(Stored items)
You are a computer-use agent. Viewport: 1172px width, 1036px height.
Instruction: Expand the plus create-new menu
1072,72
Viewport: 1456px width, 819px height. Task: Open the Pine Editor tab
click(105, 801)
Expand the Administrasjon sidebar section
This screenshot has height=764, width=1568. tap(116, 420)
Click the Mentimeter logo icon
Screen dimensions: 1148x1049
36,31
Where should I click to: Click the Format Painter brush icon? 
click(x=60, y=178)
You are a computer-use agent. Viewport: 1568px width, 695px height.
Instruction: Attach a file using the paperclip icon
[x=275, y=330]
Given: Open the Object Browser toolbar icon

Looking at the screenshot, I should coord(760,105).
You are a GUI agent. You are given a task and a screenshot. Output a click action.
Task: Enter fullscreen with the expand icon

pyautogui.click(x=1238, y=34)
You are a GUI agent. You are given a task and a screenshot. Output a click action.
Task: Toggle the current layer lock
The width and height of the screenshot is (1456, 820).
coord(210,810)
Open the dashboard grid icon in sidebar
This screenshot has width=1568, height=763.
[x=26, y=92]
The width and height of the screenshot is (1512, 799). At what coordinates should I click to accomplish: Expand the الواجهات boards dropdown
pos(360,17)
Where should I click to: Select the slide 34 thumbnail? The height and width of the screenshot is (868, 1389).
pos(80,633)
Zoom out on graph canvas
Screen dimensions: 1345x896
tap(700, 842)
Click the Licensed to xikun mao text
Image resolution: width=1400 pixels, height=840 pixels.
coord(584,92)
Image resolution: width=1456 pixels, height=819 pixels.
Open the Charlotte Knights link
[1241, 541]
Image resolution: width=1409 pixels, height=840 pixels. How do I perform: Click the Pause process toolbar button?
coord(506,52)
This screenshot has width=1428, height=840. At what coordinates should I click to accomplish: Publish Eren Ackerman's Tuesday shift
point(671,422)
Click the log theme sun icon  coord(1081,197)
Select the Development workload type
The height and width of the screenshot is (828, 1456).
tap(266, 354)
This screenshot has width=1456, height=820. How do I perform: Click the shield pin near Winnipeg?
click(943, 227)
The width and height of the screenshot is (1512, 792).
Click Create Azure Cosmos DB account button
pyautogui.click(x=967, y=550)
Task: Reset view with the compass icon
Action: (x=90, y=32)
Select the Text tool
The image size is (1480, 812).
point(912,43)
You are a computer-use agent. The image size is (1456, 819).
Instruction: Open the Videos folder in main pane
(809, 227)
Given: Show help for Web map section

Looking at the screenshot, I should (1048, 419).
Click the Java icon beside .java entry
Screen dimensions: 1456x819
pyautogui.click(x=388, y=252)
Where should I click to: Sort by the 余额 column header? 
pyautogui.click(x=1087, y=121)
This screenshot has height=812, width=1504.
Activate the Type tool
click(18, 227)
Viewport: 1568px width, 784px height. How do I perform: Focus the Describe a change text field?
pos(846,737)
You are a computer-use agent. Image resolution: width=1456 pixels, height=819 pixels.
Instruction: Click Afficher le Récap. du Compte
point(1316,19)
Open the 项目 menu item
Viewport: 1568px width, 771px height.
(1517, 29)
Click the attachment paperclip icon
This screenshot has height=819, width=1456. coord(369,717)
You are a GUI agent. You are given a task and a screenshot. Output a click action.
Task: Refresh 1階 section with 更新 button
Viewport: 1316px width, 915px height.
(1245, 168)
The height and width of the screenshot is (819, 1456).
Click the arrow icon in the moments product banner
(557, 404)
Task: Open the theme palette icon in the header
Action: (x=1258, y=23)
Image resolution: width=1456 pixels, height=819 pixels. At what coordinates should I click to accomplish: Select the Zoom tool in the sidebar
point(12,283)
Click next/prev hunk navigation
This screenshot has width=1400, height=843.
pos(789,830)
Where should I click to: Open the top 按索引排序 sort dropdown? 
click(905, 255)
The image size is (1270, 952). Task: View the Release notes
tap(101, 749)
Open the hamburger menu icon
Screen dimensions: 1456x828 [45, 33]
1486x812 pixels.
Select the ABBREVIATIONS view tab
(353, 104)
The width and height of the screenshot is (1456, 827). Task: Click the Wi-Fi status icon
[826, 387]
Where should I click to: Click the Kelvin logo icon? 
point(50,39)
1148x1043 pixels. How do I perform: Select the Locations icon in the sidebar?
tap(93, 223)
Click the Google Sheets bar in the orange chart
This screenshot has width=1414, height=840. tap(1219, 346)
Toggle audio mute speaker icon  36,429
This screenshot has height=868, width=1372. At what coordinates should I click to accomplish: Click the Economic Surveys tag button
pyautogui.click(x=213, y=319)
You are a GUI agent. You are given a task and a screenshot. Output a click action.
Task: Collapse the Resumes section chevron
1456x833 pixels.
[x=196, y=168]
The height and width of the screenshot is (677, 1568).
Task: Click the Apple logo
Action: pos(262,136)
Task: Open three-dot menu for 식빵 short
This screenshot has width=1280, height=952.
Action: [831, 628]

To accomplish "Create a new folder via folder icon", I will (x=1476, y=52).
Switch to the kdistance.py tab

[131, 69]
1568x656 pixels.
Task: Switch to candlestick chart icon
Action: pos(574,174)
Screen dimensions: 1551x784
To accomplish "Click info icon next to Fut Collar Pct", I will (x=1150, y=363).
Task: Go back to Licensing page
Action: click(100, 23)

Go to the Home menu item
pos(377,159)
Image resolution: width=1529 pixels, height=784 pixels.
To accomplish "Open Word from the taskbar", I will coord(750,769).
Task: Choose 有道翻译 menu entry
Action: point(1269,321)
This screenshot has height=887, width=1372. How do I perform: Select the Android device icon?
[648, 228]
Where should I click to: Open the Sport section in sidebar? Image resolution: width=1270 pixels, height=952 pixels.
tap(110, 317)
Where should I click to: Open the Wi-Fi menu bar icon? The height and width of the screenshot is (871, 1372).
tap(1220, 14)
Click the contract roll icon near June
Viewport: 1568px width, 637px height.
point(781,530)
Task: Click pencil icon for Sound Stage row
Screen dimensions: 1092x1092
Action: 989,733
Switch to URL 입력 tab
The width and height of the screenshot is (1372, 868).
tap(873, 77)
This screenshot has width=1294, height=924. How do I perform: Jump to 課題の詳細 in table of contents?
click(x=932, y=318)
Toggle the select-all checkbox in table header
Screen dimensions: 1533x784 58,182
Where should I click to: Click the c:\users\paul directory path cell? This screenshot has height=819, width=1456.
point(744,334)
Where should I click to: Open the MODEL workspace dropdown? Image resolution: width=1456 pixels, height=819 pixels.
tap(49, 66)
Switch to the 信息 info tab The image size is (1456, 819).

§ **ABOUT THIS EXERCISE**
Take every line above that includes "computer" and list it.

§ **EXERCISE SOLUTION**
You are a computer-use agent. Viewport: 1172px width, 1036px height.
You are a computer-use agent. Viewport: 1568px width, 695px height.
You are a computer-use agent. The image size is (1456, 819).
You are a computer-use agent. Image resolution: width=1456 pixels, height=819 pixels.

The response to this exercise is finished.